Pixel coordinate grounding data:
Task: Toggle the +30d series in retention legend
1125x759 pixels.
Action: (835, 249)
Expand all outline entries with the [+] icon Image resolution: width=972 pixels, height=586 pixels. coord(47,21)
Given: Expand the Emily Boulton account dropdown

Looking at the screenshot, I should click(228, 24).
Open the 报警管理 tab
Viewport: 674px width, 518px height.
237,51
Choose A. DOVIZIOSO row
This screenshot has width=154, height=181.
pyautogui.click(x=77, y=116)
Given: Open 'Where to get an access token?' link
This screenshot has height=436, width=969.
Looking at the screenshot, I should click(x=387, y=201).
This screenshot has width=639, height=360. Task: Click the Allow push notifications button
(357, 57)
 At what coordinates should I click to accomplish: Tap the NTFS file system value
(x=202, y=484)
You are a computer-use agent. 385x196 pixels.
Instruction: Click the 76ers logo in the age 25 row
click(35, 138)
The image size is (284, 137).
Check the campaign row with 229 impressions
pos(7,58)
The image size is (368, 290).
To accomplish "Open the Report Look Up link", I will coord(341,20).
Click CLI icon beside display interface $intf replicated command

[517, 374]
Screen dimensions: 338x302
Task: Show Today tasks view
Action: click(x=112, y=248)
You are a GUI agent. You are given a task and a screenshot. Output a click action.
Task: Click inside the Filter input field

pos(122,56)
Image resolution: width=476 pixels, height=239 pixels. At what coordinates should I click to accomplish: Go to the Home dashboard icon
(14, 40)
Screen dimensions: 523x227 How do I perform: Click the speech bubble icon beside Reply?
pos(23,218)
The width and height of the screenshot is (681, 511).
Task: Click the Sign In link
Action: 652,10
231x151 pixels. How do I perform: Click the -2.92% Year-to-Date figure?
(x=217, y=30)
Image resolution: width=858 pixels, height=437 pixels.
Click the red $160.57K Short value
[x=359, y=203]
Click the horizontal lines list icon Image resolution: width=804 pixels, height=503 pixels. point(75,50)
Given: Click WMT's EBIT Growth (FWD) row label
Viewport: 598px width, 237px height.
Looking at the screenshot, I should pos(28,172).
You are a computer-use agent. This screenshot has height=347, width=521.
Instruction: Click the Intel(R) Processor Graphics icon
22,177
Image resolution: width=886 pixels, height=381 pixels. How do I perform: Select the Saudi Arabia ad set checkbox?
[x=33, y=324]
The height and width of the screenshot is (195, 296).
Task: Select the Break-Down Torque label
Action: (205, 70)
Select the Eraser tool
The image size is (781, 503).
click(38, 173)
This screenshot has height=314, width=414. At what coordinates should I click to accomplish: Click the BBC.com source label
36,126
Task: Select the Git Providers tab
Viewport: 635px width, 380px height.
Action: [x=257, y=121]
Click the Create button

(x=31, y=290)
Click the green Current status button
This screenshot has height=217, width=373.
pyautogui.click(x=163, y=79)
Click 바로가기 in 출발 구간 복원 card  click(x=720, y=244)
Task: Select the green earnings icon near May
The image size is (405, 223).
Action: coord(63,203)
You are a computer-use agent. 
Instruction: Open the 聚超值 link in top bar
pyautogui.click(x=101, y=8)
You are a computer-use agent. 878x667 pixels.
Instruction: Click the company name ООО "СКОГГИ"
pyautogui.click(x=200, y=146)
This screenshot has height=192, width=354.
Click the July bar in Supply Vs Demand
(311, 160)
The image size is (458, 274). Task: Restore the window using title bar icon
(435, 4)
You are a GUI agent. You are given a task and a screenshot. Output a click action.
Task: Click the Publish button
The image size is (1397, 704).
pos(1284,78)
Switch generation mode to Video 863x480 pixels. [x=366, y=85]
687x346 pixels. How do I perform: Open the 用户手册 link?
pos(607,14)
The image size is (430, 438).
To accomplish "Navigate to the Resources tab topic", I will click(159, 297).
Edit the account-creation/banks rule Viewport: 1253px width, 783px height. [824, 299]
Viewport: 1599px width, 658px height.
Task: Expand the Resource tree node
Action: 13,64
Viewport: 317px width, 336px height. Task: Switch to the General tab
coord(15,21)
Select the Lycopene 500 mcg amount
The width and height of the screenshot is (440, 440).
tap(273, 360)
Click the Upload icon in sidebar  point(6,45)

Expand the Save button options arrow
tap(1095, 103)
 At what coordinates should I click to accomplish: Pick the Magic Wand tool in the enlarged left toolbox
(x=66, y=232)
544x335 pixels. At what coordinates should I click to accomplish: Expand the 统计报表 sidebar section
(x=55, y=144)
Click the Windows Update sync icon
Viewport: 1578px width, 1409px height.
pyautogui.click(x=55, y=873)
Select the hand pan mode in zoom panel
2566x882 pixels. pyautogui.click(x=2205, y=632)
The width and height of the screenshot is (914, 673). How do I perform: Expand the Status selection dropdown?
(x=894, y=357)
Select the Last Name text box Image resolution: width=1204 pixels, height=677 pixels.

How to complete this task: All entries shown above should be printed again exactly.

Written answer:
Task: Toggle the +30d series in retention legend
1125x759 pixels.
Action: (835, 249)
Expand all outline entries with the [+] icon Image resolution: width=972 pixels, height=586 pixels. coord(47,21)
Given: Expand the Emily Boulton account dropdown

Looking at the screenshot, I should click(228, 24).
Open the 报警管理 tab
Viewport: 674px width, 518px height.
237,51
Choose A. DOVIZIOSO row
This screenshot has width=154, height=181.
pyautogui.click(x=77, y=116)
Given: Open 'Where to get an access token?' link
This screenshot has height=436, width=969.
Looking at the screenshot, I should click(x=387, y=201).
This screenshot has width=639, height=360. Task: Click the Allow push notifications button
(357, 57)
 At what coordinates should I click to accomplish: Tap the NTFS file system value
(x=202, y=484)
You are a computer-use agent. 385x196 pixels.
Instruction: Click the 76ers logo in the age 25 row
click(35, 138)
The image size is (284, 137).
Check the campaign row with 229 impressions
pos(7,58)
The image size is (368, 290).
To accomplish "Open the Report Look Up link", I will coord(341,20).
Click CLI icon beside display interface $intf replicated command

[517, 374]
Screen dimensions: 338x302
Task: Show Today tasks view
Action: click(x=112, y=248)
You are a GUI agent. You are given a task and a screenshot. Output a click action.
Task: Click inside the Filter input field

pos(122,56)
Image resolution: width=476 pixels, height=239 pixels. At what coordinates should I click to accomplish: Go to the Home dashboard icon
(14, 40)
Screen dimensions: 523x227 How do I perform: Click the speech bubble icon beside Reply?
pos(23,218)
The width and height of the screenshot is (681, 511).
Task: Click the Sign In link
Action: 652,10
231x151 pixels. How do I perform: Click the -2.92% Year-to-Date figure?
(x=217, y=30)
Image resolution: width=858 pixels, height=437 pixels.
Click the red $160.57K Short value
[x=359, y=203]
Click the horizontal lines list icon Image resolution: width=804 pixels, height=503 pixels. point(75,50)
Given: Click WMT's EBIT Growth (FWD) row label
Viewport: 598px width, 237px height.
Looking at the screenshot, I should pos(28,172).
You are a computer-use agent. This screenshot has height=347, width=521.
Instruction: Click the Intel(R) Processor Graphics icon
22,177
Image resolution: width=886 pixels, height=381 pixels. How do I perform: Select the Saudi Arabia ad set checkbox?
[x=33, y=324]
The height and width of the screenshot is (195, 296).
Task: Select the Break-Down Torque label
Action: (205, 70)
Select the Eraser tool
The image size is (781, 503).
click(38, 173)
This screenshot has height=314, width=414. At what coordinates should I click to accomplish: Click the BBC.com source label
36,126
Task: Select the Git Providers tab
Viewport: 635px width, 380px height.
Action: [x=257, y=121]
Click the Create button

(x=31, y=290)
Click the green Current status button
This screenshot has height=217, width=373.
pyautogui.click(x=163, y=79)
Click 바로가기 in 출발 구간 복원 card  click(x=720, y=244)
Task: Select the green earnings icon near May
The image size is (405, 223).
Action: coord(63,203)
You are a computer-use agent. 
Instruction: Open the 聚超值 link in top bar
pyautogui.click(x=101, y=8)
You are a computer-use agent. 878x667 pixels.
Instruction: Click the company name ООО "СКОГГИ"
pyautogui.click(x=200, y=146)
This screenshot has height=192, width=354.
Click the July bar in Supply Vs Demand
(311, 160)
The image size is (458, 274). Task: Restore the window using title bar icon
(435, 4)
You are a GUI agent. You are given a task and a screenshot. Output a click action.
Task: Click the Publish button
The image size is (1397, 704).
pos(1284,78)
Switch generation mode to Video 863x480 pixels. [x=366, y=85]
687x346 pixels. How do I perform: Open the 用户手册 link?
pos(607,14)
The image size is (430, 438).
To accomplish "Navigate to the Resources tab topic", I will click(159, 297).
Edit the account-creation/banks rule Viewport: 1253px width, 783px height. [824, 299]
Viewport: 1599px width, 658px height.
Task: Expand the Resource tree node
Action: 13,64
Viewport: 317px width, 336px height. Task: Switch to the General tab
coord(15,21)
Select the Lycopene 500 mcg amount
The width and height of the screenshot is (440, 440).
tap(273, 360)
Click the Upload icon in sidebar  point(6,45)

Expand the Save button options arrow
tap(1095, 103)
 At what coordinates should I click to accomplish: Pick the Magic Wand tool in the enlarged left toolbox
(x=66, y=232)
544x335 pixels. At what coordinates should I click to accomplish: Expand the 统计报表 sidebar section
(x=55, y=144)
Click the Windows Update sync icon
Viewport: 1578px width, 1409px height.
pyautogui.click(x=55, y=873)
Select the hand pan mode in zoom panel
2566x882 pixels. pyautogui.click(x=2205, y=632)
The width and height of the screenshot is (914, 673). How do I perform: Expand the Status selection dropdown?
(x=894, y=357)
Select the Last Name text box Image resolution: width=1204 pixels, height=677 pixels.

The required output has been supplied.